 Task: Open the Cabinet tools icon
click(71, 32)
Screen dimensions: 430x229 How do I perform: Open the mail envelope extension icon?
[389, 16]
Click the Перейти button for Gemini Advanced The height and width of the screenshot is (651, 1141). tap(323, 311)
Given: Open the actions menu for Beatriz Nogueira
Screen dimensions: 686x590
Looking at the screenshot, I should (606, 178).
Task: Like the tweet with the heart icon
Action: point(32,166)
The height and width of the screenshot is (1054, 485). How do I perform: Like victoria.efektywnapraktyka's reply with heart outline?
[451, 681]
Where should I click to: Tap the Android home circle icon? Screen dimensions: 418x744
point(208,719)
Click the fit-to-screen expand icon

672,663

◆ ◆ ◆

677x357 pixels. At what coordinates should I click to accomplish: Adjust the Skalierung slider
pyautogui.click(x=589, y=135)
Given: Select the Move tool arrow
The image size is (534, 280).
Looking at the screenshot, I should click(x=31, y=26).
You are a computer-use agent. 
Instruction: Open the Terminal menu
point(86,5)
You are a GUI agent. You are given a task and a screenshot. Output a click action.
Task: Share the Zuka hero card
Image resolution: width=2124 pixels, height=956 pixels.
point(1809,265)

◆ ◆ ◆

* REQUIREMENT *
A line counts if it holds the word "agent". How many lines of the entries count? Give the number only.

* RESULT OF THIS TASK *
2